Curvature-Dependent Electrochemical Hydrogen Peroxide Synthesis Performance of Oxidized Carbon Nanotubes
Fangxin She, Zhongyuan Guo, Fangzhou Liu, Zixun Yu, Jiaxiang Chen, Yameng Fan, Yaojie Lei, Yuan Chen, Hao Li, Wei Li
Abstract
Surface oxidized carbon nanotubes (o-CNTs) can produce sustainable hydrogen peroxide (H 2 O 2 ) by the two-electron transferred oxygen reduction reaction (2e-ORR). The C atoms neighboring to surface epoxy (C–O–C) groups are recognized as active sites. Herein, we report the CNT curvature, or diameter, dependent ORR activity of o-CNT catalysts. Computation modeling suggests that the curvature can alter epoxy group geometry, exerting greater strain on the C–O bond in smaller diameter o-CNTs that leads to improved activity.
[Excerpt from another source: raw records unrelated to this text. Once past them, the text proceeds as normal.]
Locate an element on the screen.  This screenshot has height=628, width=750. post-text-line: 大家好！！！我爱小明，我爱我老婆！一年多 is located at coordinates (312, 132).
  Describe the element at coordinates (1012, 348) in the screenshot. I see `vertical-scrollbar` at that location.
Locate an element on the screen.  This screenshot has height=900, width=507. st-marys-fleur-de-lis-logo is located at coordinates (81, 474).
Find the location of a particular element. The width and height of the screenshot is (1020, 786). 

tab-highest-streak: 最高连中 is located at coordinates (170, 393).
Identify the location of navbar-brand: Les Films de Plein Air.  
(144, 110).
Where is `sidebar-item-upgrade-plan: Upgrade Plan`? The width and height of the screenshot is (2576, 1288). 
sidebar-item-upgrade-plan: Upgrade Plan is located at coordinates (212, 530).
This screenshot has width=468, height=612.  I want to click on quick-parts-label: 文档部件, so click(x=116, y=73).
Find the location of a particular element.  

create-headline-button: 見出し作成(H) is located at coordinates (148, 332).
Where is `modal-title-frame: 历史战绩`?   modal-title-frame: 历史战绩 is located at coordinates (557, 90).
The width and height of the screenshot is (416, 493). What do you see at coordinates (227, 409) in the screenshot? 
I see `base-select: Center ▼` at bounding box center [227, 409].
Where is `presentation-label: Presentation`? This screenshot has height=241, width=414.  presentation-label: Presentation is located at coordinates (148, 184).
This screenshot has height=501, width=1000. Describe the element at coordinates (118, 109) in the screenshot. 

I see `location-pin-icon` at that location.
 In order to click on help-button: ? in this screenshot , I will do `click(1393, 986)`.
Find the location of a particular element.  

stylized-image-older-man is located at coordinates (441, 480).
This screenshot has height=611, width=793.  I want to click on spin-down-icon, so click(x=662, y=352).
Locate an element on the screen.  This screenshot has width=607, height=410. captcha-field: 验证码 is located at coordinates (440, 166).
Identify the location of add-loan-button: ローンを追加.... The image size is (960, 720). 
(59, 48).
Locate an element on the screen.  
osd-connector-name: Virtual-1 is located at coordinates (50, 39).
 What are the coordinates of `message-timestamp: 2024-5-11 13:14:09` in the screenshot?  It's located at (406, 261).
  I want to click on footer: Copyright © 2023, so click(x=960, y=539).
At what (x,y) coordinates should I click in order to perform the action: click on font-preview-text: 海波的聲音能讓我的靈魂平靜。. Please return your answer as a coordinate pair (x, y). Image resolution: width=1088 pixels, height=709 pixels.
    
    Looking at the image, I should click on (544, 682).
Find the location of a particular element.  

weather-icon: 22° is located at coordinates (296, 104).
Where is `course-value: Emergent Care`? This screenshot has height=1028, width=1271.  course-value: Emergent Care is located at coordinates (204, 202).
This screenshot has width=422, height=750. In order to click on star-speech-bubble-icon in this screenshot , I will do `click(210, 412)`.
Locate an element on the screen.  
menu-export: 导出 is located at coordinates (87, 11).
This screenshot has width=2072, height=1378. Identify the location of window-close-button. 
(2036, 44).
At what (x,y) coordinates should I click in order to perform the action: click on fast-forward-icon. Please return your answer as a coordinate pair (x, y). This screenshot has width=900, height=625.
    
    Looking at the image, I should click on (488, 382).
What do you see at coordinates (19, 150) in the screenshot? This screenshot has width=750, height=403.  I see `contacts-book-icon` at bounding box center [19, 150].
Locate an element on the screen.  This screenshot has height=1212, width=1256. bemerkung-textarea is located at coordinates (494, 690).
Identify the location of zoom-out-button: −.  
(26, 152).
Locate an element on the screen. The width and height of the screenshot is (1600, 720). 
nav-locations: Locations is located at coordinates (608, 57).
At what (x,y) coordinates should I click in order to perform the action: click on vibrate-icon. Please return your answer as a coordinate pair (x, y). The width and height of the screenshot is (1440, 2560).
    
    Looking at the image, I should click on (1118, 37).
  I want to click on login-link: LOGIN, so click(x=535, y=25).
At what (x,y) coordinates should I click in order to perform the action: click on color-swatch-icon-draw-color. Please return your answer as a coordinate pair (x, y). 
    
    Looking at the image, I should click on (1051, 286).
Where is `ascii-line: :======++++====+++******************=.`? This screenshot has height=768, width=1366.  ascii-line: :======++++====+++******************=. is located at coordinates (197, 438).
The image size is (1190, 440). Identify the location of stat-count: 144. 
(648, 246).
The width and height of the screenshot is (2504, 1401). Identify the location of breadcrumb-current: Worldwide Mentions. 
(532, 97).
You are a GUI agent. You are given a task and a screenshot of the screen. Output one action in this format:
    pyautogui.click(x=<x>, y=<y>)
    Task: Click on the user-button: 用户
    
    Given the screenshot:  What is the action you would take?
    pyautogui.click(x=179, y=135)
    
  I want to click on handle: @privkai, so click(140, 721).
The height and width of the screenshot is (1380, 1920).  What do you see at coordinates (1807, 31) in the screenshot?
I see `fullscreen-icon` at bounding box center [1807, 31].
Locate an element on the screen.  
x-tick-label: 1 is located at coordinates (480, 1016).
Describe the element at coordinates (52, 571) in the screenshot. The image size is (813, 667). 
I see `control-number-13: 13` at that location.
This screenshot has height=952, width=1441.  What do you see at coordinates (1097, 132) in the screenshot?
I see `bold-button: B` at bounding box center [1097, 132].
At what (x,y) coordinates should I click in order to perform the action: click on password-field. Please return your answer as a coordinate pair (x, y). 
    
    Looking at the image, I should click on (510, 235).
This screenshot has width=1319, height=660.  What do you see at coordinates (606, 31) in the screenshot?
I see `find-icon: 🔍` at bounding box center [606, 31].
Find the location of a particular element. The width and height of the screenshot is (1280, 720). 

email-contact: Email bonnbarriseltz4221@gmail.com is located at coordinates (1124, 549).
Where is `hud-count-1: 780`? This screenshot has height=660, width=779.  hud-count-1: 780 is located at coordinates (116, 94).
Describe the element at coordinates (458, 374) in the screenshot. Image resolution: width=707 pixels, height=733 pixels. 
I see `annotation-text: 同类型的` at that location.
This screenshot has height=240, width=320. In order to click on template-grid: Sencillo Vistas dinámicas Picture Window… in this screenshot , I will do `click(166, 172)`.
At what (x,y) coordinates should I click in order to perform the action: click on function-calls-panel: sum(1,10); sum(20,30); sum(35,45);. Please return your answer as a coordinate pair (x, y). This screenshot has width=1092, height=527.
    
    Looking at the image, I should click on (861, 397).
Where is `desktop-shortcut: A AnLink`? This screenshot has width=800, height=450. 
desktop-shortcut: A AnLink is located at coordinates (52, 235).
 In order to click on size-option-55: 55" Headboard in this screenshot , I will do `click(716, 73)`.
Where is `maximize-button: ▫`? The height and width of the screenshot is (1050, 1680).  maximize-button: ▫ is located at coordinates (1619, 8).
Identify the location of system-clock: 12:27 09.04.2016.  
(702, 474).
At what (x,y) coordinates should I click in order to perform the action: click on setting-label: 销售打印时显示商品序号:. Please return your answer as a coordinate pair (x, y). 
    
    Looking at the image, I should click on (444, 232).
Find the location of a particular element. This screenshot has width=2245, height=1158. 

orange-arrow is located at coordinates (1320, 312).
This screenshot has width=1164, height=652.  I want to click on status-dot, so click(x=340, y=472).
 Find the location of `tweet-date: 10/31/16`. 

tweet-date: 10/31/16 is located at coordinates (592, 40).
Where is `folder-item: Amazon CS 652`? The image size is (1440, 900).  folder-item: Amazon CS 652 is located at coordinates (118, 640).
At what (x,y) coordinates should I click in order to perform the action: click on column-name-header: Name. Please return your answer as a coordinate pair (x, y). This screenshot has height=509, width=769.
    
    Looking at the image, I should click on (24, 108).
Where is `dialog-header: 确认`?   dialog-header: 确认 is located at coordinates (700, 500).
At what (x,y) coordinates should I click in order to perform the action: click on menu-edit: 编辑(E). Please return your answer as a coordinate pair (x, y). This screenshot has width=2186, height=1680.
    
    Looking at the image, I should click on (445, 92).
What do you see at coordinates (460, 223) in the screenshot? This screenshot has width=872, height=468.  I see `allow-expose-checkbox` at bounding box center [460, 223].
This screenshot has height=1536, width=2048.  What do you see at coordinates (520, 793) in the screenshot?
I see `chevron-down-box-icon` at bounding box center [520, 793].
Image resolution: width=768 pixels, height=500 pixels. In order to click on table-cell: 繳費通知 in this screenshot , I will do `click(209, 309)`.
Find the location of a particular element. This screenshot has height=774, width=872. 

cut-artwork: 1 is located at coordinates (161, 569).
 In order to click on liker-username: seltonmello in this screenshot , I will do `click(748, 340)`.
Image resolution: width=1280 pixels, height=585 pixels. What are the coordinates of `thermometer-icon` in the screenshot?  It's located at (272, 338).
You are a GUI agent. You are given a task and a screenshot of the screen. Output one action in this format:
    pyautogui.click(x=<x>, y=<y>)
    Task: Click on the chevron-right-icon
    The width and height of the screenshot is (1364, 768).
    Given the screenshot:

This theoretical prediction is further experimentally validated by five o-CNTs of different diameters but comparable oxygenous groups. The o-CNT with the smallest diameter (8 nm) delivers the highest H 2 O 2 Faradaic efficiency (>85%, or molar selectivity >90%) and a mass activity of 161 A g –1 at 0.65 V. This curvature effect provides a strategy to design and synthesize efficient electrocatalysts for peroxide production and beyond.